Encoder + Explanatory Decoder

Making Foundational Models Explainable

Why do we need this model instead of just using other Prototype Networks?

ComFe is the first interpretable approach that can scale to ImageNet-1K while being modular and efficient, requiring only a single GPU to train. Most importantly, it can obtain competitive performance in comparison to comparable non-interpretable methods.

More importantly, It is a new way to make Foundational Models explainable without retraining the backbone model. ComFe stands for Component Features hence it identifies like three most important parts of the image for the decision.
Example: Birds have a head, wings, body and background (3 more prototypes for just the background).
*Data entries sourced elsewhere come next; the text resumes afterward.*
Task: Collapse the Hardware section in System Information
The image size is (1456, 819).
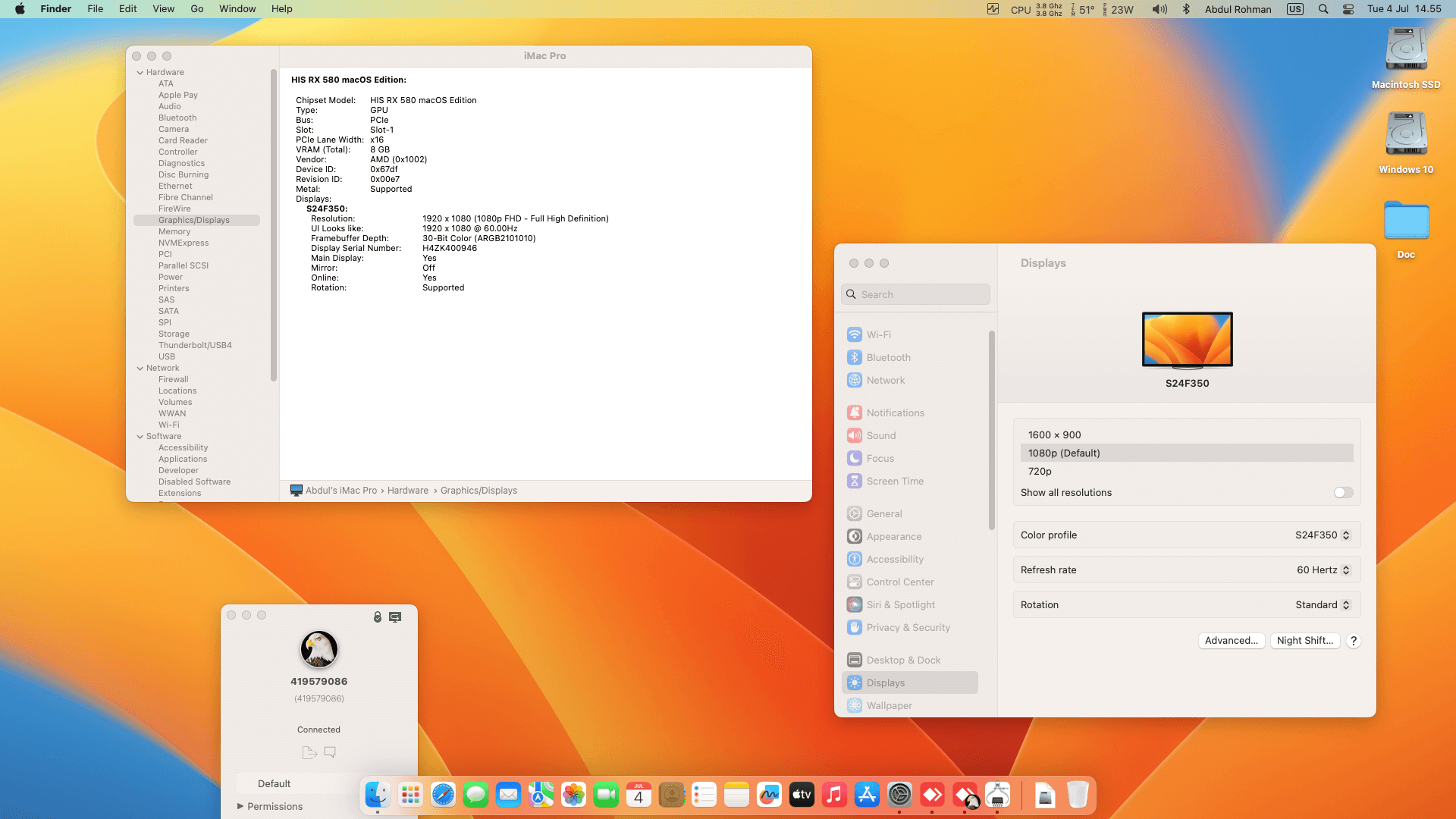Action: pyautogui.click(x=140, y=72)
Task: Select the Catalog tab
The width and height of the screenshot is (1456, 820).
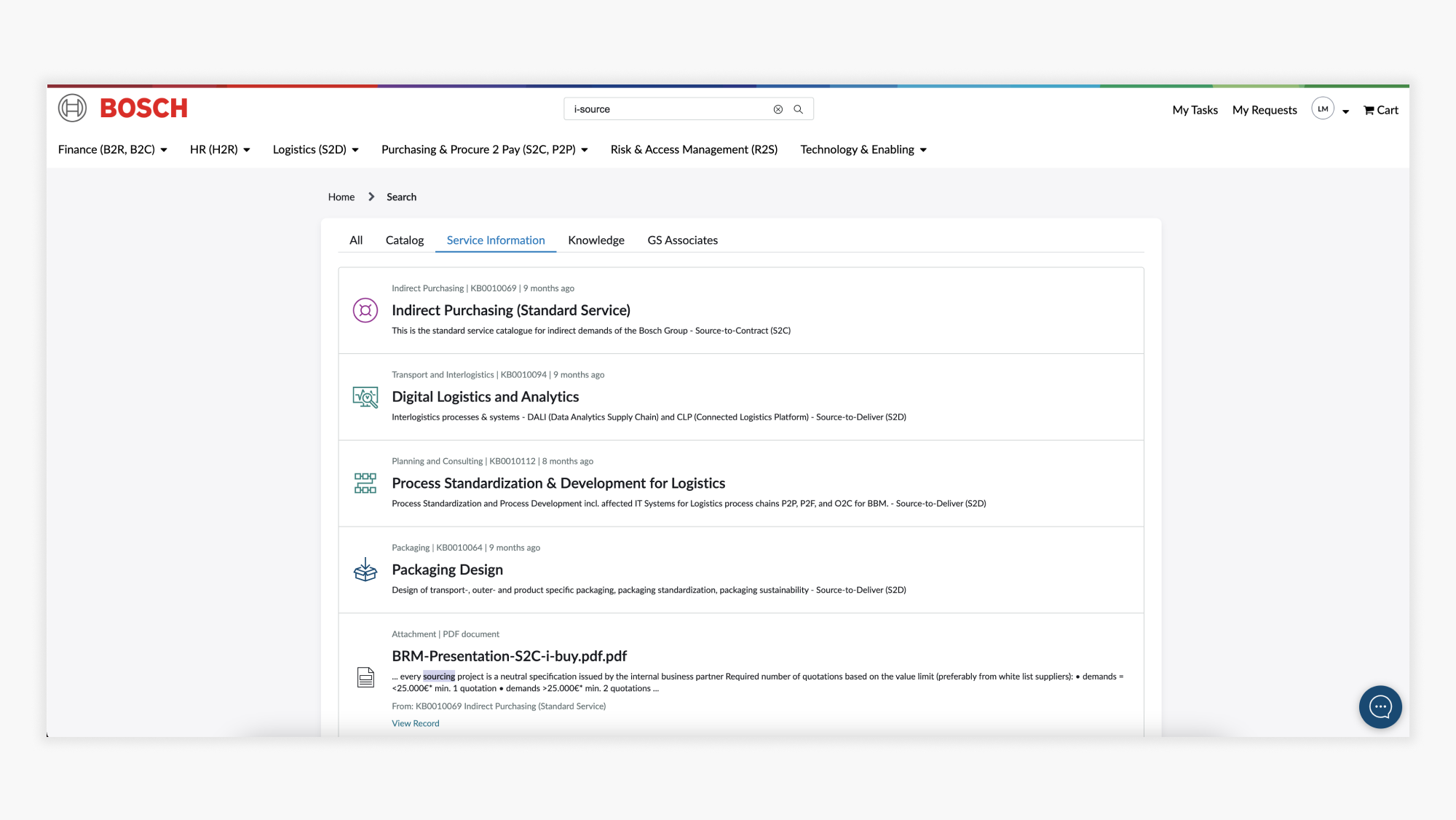Action: 404,240
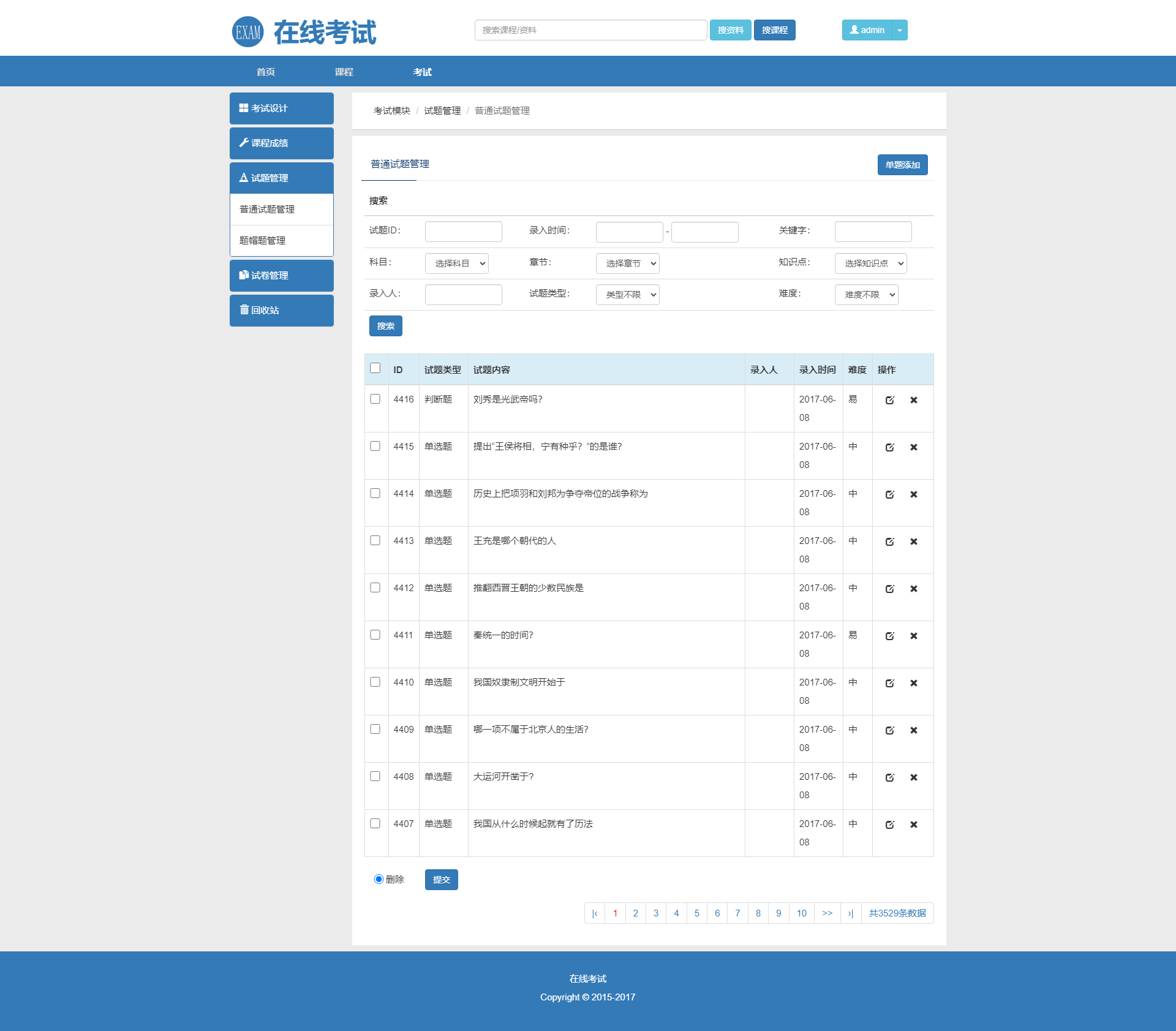
Task: Delete question 4415 with the X icon
Action: tap(913, 447)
While traditional approaches solely rely on CLS tokens for classification, ComFe takes a different path. Instead of just using a single token for the entire image, it leverages both patch embeddings, image prototypes and class prototypes to provide interpretable predictions with localized explanations.

ComFe vs Non-interpretable Linear Classifier

👉 For background on prototype networks → Discussing ProtoPNet

👉 For background on ViT with prototypes → Vision Transformers Meet Prototypical Parts

Building Blocks

Before diving into ComFe, let's understand the foundation it builds upon.

DINOv2: The Foundation

DINOv2 is a state-of-the-art self-supervised learning framework. It creates rich visual representations without requiring any labels, through several key innovations:

Teacher-Student Architecture:
- Teacher processes weakly augmented images
- Student handles strongly augmented versions
- Weights updated via exponential moving average (EMA)

\[\theta_{teacher} = \lambda \cdot \theta_{teacher}^{prev} + (1-\lambda) \cdot \theta_{student}\]

Feature Space Properties:
- Semantic Consistency: Similar objects cluster together
- Scale Invariance: Robust to image size variations
- Directional Semantics: Linear directions encode meaningful attributes
Why DINOv2 for ComFe?:
- Rich patch embeddings (768D for ViT-B, 1024D for ViT-L)
- Frozen backbone requiring no fine-tuning
- Dense spatial understanding perfect for prototype learning
- Superior to CLIP for tasks requiring part understanding

The ComFe Framework: A New Approach

Building on DINOv2's powerful features, ComFe introduces a unique approach to interpretable vision models.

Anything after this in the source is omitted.